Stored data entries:
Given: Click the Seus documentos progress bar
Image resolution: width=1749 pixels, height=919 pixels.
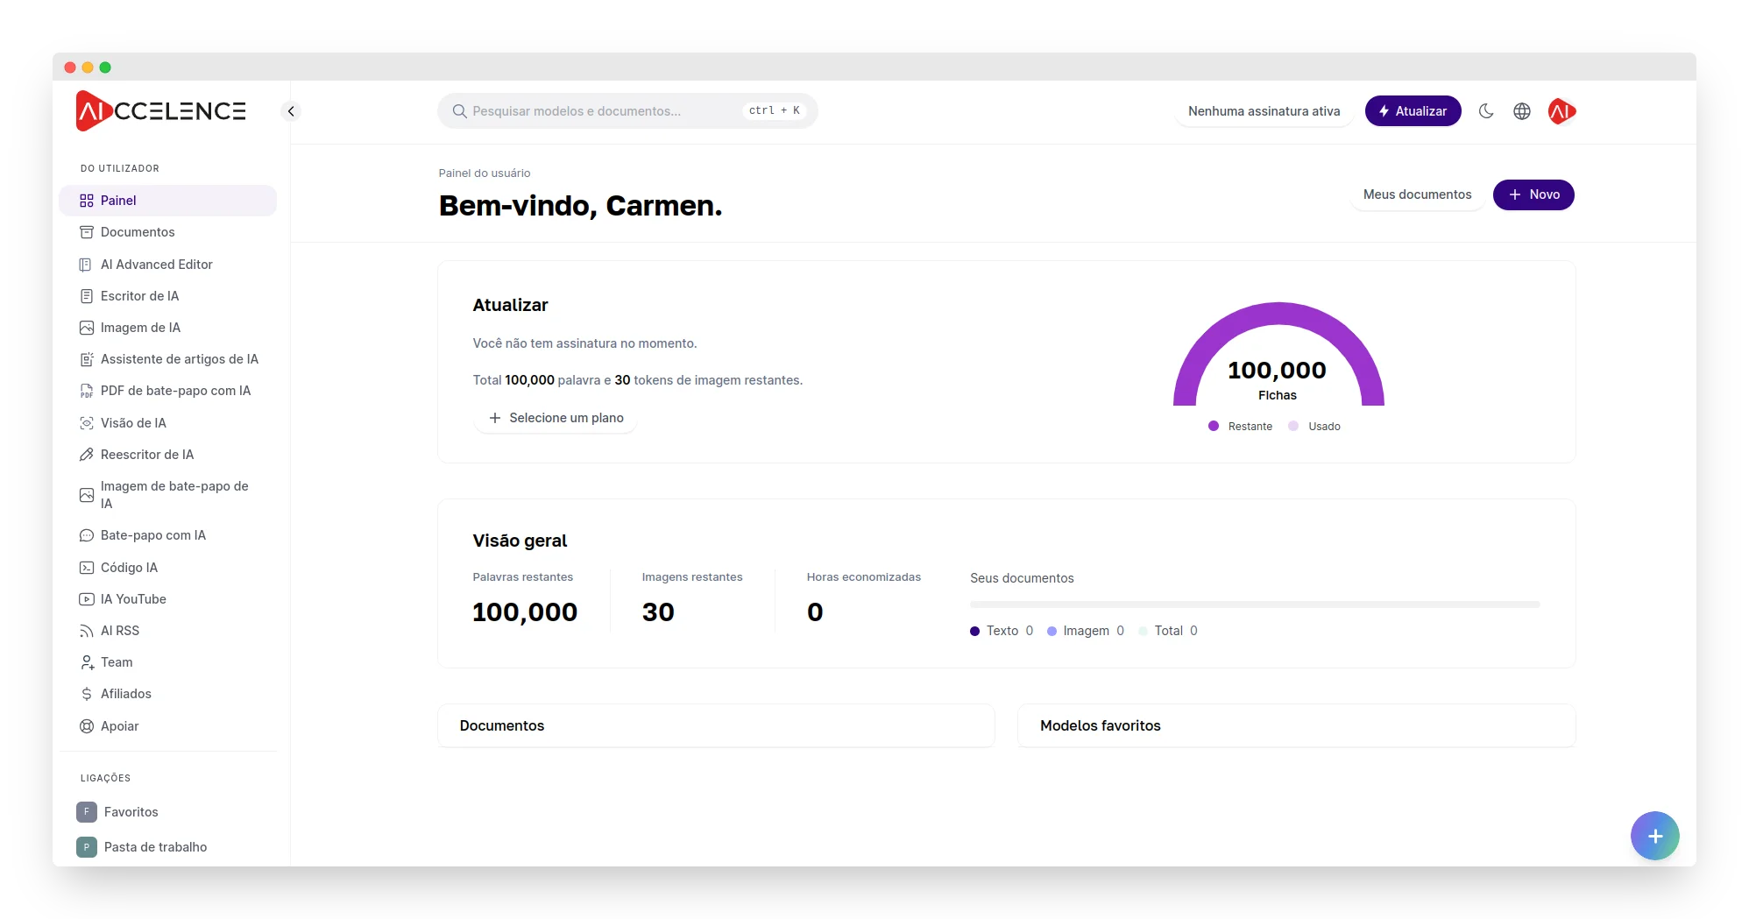Looking at the screenshot, I should [1254, 604].
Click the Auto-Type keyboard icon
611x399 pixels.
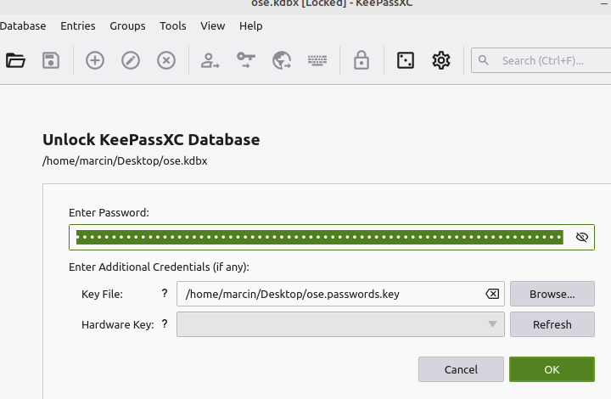tap(317, 60)
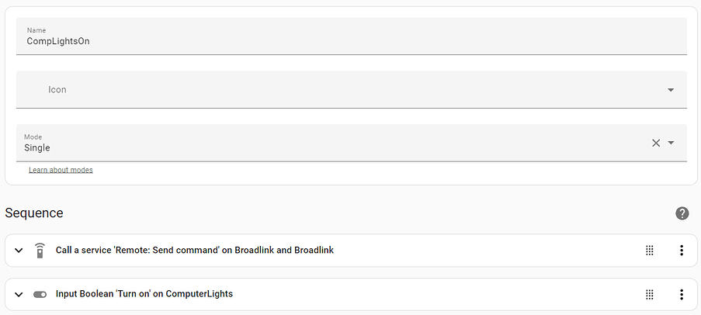This screenshot has height=315, width=701.
Task: Clear the Mode field with X icon
Action: coord(656,143)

■ Exercise goal ■
Copy word for word the lines above, starting at the line containing "Image resolution: width=1749" and ending at the line containing "Click the Auto-Type keyboard icon", inclusive, with no pictures.

■ Answer to this exercise ■
Image resolution: width=1749 pixels, height=919 pixels.
Looking at the screenshot, I should [1254, 604].
Click the Auto-Type keyboard icon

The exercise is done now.